A benzedeira nunca teve restrições para os atendimentos: homem, mulher, criança. Vilma atende todo mundo, independente do pedido de oração. Mas hoje, 36 anos depois de começar os benzimentos, ela afirma que mudou um pouco a rotina. “Antes eu atendia todos os dias, de segunda a segunda, no horário que fosse. Aí fui diminuindo um pouco as benzeções para três dias na semana e hoje em dia eu só atendo às quartas-feiras, das três às cinco da tarde”. A benzedeira explica que também tem seus afazeres de casa e as obrigações com a família.

Apesar de dedicar um tempo só para isso, Vilma afirma não cobrar nada pelo serviço. “É um dom que eu tenho e não precisei pagar nada para aprender, então não é justo cobrar”. Ela explica que a maior recompensa é quando as pessoas voltam para contar que se curaram. Entretanto, a benzedeira diz que não faz o serviço sozinha. “Não adianta a pessoa vir se benzer sem fé, senão não cura mesmo. Porque quem me ajuda nisso é Deus, então a pessoa tem que ter fé”.

O material de trabalho é bem simples: um terço, um galinho de arruda e um copo d’água. O procedimento é feito em frente a um altar com imagens de santos da Igreja Católica. Mas no início não havia nada disso e a benzedeira precisava improvisar. “Quando não tem arruda, qualquer matinho verde que eu pegue, eu benzo. Já benzi até com capim”.

Vilma confia muito em sua forma de benzeção, mas em nenhum momento desdenha da medicina. “Eu faço simpatias quando as crianças estão doentes, mas sempre alerto às mães para não deixarem de levar no médico”.

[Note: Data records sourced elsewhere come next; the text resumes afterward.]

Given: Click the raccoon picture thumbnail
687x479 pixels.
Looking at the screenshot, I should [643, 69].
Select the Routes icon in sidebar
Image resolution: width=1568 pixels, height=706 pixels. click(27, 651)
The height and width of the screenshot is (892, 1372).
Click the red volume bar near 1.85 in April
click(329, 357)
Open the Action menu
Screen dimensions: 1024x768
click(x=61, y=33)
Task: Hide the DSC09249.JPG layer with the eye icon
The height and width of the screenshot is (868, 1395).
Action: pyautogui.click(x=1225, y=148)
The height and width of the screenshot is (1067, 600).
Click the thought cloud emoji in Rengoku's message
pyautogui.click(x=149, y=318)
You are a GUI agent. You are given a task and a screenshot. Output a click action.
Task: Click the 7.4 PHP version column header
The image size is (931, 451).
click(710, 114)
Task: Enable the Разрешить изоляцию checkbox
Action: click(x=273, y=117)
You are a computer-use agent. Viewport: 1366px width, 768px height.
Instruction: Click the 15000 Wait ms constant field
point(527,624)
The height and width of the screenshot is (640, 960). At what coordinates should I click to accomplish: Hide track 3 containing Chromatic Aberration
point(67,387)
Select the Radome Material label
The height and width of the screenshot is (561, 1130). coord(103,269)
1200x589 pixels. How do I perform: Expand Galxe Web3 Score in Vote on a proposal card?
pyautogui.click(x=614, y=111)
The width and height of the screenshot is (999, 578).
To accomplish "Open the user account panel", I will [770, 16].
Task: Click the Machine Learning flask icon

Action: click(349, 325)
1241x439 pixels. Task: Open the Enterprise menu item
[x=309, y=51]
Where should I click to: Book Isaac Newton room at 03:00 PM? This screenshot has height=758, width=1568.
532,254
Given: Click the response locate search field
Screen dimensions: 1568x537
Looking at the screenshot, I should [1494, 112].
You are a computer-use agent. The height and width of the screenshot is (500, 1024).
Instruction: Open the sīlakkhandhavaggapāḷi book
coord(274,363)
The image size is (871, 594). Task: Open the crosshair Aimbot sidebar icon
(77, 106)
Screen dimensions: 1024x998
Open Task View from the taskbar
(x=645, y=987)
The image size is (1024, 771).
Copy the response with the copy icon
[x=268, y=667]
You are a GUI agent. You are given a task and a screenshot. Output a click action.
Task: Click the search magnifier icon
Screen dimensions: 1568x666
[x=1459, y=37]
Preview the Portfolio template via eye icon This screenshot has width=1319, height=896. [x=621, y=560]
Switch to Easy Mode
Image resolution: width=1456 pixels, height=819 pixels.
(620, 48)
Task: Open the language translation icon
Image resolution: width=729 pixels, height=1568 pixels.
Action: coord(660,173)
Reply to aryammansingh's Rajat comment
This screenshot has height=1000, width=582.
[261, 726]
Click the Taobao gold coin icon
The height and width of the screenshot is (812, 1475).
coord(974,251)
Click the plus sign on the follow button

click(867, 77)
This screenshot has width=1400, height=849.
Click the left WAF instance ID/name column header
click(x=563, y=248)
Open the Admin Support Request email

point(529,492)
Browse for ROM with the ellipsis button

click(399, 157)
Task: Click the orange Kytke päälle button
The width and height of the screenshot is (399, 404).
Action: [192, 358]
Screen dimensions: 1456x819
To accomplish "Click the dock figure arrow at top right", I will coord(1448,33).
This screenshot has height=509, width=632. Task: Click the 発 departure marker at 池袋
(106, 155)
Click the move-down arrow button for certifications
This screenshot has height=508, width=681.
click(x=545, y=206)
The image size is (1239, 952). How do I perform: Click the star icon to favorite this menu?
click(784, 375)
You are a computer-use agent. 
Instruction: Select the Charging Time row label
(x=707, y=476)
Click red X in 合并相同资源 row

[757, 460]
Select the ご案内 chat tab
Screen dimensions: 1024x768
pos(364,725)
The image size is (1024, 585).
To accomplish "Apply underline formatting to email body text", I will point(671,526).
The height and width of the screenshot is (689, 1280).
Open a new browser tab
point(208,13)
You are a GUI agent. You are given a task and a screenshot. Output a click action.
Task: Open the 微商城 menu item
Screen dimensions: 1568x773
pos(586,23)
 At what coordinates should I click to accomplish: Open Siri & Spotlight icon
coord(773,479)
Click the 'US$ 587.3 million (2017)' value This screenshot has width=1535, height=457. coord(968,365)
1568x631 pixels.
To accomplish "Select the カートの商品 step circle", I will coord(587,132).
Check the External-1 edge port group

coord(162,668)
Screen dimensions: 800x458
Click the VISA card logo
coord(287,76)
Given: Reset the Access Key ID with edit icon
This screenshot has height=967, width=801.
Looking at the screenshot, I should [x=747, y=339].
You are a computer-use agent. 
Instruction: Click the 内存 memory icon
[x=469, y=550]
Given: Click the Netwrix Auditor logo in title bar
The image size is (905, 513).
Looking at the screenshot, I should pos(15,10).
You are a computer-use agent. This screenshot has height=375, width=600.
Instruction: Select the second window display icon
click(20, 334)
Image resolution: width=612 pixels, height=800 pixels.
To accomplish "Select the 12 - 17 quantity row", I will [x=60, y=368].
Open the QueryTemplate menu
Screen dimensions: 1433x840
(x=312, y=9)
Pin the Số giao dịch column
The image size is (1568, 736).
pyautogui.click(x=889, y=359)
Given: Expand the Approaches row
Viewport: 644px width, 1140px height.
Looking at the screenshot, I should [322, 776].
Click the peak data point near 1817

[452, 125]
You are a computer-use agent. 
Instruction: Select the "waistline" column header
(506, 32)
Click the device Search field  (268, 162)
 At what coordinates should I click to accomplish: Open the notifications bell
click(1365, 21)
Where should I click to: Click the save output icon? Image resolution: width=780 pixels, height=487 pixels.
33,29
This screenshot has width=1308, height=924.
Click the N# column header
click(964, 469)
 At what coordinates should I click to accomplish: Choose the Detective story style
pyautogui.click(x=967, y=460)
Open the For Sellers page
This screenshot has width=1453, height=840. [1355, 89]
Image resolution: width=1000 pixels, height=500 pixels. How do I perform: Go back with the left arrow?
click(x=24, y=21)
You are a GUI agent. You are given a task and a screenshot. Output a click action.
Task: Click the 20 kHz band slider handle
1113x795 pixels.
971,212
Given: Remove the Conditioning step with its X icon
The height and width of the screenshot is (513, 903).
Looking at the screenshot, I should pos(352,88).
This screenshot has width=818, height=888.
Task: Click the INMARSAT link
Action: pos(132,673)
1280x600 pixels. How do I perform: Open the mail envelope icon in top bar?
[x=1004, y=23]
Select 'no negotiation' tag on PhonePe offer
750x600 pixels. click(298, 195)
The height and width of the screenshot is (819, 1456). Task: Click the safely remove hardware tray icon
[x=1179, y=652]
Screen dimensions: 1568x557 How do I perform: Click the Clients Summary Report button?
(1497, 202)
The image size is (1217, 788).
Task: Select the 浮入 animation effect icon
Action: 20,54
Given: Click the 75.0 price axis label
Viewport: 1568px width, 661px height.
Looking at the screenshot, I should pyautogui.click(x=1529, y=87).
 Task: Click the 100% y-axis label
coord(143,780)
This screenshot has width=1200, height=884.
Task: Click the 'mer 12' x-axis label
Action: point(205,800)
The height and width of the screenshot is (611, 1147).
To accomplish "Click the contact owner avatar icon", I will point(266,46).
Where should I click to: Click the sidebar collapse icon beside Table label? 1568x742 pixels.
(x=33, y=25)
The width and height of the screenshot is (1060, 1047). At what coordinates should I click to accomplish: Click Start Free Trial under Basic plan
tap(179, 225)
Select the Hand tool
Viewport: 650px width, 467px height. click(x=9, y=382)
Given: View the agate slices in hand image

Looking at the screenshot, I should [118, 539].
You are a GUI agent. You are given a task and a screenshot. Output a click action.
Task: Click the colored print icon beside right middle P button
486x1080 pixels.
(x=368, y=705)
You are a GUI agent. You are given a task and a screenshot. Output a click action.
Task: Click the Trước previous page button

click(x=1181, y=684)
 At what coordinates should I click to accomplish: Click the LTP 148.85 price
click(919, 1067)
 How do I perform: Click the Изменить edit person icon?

Dona Vilma já morou em todos os cantos da cidade, o que fez muita gente perder o contato com ela. “Já morei no centro, na Ronda, em Olarias e, por me mudar muito, o pessoal acabou me perdendo de vista. Mas ainda vem bastante gente aqui, gente que me conhece desde que eu comecei com as benzeções”.

 

A dona de casa Valdete Portugal recorre à benzedeira há seis anos e afirma confiar fervorosamente nos métodos. “Todo mundo que conhece a Dona Vilma fala bem dela. Sempre que a gente vem aqui, a gente se cura”.